EXERCISE –
Which lines come from the start of the records through the line that holds "Given: Click the C4 4.7uF capacitor symbol"? Write them out word for word.

+ + + + + + +

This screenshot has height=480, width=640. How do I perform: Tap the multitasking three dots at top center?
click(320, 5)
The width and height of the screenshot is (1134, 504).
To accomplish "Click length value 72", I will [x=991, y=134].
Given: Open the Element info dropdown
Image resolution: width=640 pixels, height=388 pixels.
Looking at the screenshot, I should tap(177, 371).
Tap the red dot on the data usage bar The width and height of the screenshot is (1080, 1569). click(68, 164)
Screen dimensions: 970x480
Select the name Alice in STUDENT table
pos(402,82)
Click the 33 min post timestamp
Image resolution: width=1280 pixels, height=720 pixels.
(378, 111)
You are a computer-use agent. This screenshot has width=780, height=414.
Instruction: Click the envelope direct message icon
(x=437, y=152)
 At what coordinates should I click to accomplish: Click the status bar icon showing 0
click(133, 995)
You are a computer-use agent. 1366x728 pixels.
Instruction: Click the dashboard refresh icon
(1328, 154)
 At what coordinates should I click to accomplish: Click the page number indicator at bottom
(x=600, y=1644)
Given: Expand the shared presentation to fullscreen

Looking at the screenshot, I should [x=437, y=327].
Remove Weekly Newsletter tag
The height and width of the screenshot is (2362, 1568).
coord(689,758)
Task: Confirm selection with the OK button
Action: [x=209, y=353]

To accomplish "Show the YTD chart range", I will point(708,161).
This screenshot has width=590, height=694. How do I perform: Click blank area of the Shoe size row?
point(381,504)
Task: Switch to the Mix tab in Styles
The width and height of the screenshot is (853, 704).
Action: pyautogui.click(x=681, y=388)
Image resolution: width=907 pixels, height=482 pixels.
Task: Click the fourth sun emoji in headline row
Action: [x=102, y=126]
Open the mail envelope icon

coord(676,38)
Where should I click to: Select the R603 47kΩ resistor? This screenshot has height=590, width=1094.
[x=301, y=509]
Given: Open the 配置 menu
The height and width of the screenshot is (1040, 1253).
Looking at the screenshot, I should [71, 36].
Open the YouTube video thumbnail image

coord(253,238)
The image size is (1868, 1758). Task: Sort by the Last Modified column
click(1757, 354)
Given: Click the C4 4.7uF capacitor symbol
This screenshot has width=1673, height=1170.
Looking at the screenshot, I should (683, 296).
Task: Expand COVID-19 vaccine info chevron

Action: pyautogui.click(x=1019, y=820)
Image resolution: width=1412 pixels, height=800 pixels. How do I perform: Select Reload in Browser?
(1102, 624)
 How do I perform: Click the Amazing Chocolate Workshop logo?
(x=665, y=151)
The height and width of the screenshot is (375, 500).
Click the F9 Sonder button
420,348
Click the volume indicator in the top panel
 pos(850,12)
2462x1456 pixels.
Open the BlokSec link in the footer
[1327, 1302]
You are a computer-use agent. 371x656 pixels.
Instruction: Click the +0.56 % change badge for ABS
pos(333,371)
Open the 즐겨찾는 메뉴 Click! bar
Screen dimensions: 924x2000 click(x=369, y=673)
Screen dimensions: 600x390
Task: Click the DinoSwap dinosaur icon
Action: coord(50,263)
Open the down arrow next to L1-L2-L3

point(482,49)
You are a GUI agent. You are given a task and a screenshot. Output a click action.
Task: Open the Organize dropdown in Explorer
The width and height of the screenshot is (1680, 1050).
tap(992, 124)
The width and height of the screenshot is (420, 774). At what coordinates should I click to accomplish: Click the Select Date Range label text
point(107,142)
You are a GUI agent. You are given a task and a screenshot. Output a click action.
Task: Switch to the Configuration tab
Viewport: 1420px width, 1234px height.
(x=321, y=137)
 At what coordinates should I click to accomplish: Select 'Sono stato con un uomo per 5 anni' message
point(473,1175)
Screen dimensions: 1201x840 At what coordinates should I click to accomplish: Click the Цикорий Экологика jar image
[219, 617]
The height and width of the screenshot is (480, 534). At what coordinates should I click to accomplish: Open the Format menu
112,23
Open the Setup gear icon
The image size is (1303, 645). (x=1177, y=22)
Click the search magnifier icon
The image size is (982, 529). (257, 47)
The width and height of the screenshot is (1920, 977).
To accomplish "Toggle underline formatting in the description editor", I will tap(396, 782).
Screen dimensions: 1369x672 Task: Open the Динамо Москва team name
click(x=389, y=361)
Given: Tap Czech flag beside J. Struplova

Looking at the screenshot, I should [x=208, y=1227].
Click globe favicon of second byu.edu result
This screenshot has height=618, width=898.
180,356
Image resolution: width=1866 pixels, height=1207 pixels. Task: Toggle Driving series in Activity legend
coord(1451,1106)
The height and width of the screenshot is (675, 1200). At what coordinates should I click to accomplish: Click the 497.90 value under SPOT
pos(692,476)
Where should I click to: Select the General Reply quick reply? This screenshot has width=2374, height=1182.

+ + + + + + +

RESPONSE –
This screenshot has height=480, width=640. How do I perform: Tap the multitasking three dots at top center?
click(320, 5)
The width and height of the screenshot is (1134, 504).
To accomplish "Click length value 72", I will [x=991, y=134].
Given: Open the Element info dropdown
Image resolution: width=640 pixels, height=388 pixels.
Looking at the screenshot, I should tap(177, 371).
Tap the red dot on the data usage bar The width and height of the screenshot is (1080, 1569). click(68, 164)
Screen dimensions: 970x480
Select the name Alice in STUDENT table
pos(402,82)
Click the 33 min post timestamp
Image resolution: width=1280 pixels, height=720 pixels.
(378, 111)
You are a computer-use agent. This screenshot has width=780, height=414.
Instruction: Click the envelope direct message icon
(x=437, y=152)
 At what coordinates should I click to accomplish: Click the status bar icon showing 0
click(133, 995)
You are a computer-use agent. 1366x728 pixels.
Instruction: Click the dashboard refresh icon
(1328, 154)
 At what coordinates should I click to accomplish: Click the page number indicator at bottom
(x=600, y=1644)
Given: Expand the shared presentation to fullscreen

Looking at the screenshot, I should [x=437, y=327].
Remove Weekly Newsletter tag
The height and width of the screenshot is (2362, 1568).
coord(689,758)
Task: Confirm selection with the OK button
Action: [x=209, y=353]

To accomplish "Show the YTD chart range", I will point(708,161).
This screenshot has width=590, height=694. How do I perform: Click blank area of the Shoe size row?
point(381,504)
Task: Switch to the Mix tab in Styles
The width and height of the screenshot is (853, 704).
Action: pyautogui.click(x=681, y=388)
Image resolution: width=907 pixels, height=482 pixels.
Task: Click the fourth sun emoji in headline row
Action: [x=102, y=126]
Open the mail envelope icon

coord(676,38)
Where should I click to: Select the R603 47kΩ resistor? This screenshot has height=590, width=1094.
[x=301, y=509]
Given: Open the 配置 menu
The height and width of the screenshot is (1040, 1253).
Looking at the screenshot, I should [71, 36].
Open the YouTube video thumbnail image

coord(253,238)
The image size is (1868, 1758). Task: Sort by the Last Modified column
click(1757, 354)
Given: Click the C4 4.7uF capacitor symbol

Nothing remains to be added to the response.